G.Porteris: “A Consequence of Love.” I know Lithuania’s history. It is a special story, a struggle for beauty, love, your country, and the right to be who you are. Jazz can often be a litmus test for freedom. If a person or nation is open enough to accept this improvisational, emotional music, it means they are already on the path to freedom. In a way, I would like this to be fully true in my own country as well.

L.Kešytė: When do you find time to write music? Maybe on planes, trains, travels?
G.Porteris: I create even more while traveling. I wrote most of the album “Liquid Spirit” while moving around Europe: on planes, trains, buses, cars, sometimes even riding a bike. Something about that movement, maybe the passing scenes, awakens memory and a dreamy state in my mind.
L.Kešytė: And when an idea comes, how do you preserve it?
G.Porteris: I write. I have several notebooks, pieces of paper, voice recordings on my phone. When it’s time to finish a song, I have to bring everything together: one line might be in one notebook, another thought in another, something else on the phone. These are constant small fragments of music.

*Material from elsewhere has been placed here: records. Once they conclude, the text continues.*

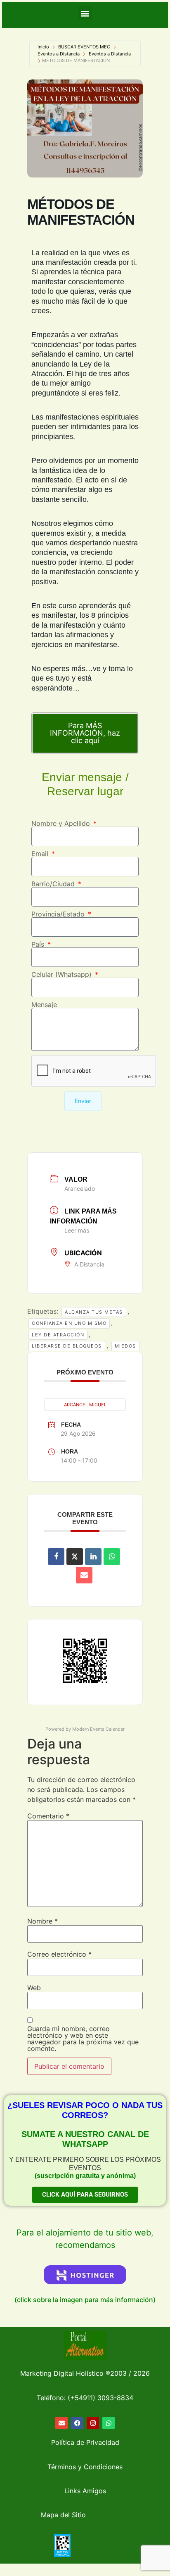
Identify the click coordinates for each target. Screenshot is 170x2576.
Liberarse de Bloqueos (67, 1346)
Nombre (42, 1921)
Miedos (125, 1346)
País (38, 944)
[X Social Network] (74, 1556)
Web (34, 1987)
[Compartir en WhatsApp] (112, 1556)
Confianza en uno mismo (69, 1323)
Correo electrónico (59, 1954)
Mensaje (44, 1004)
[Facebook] (77, 2423)
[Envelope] (61, 2423)
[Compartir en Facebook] (56, 1556)
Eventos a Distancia (59, 54)
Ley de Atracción (58, 1335)
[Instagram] (93, 2423)
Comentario (48, 1816)
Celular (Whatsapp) (62, 974)
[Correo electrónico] (84, 1575)
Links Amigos (85, 2491)
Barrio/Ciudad (54, 883)
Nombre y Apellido (61, 823)
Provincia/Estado (59, 914)
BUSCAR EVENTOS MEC (84, 47)
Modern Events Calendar (98, 1729)
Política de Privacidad (85, 2442)
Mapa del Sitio (63, 2515)
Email (40, 853)
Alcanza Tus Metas (94, 1312)
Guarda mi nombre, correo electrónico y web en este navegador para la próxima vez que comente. (83, 2038)
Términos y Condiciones (85, 2467)
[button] (85, 13)
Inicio (43, 47)
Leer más (76, 1230)
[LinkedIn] (93, 1556)
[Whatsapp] (108, 2423)
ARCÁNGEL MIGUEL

Before recording the album “Liquid Spirit,” I had many song ideas on my phone, but I lost it and almost lost the entire album. This album became an attempt to remember again what I had lost. Maybe those songs had to live in my head once more to be born exactly like that. Sometimes the same title remained, but other words, another feeling appeared. It reminded me that creativity is a flowing river. It can slip away, but if you stay open to it, it keeps flowing.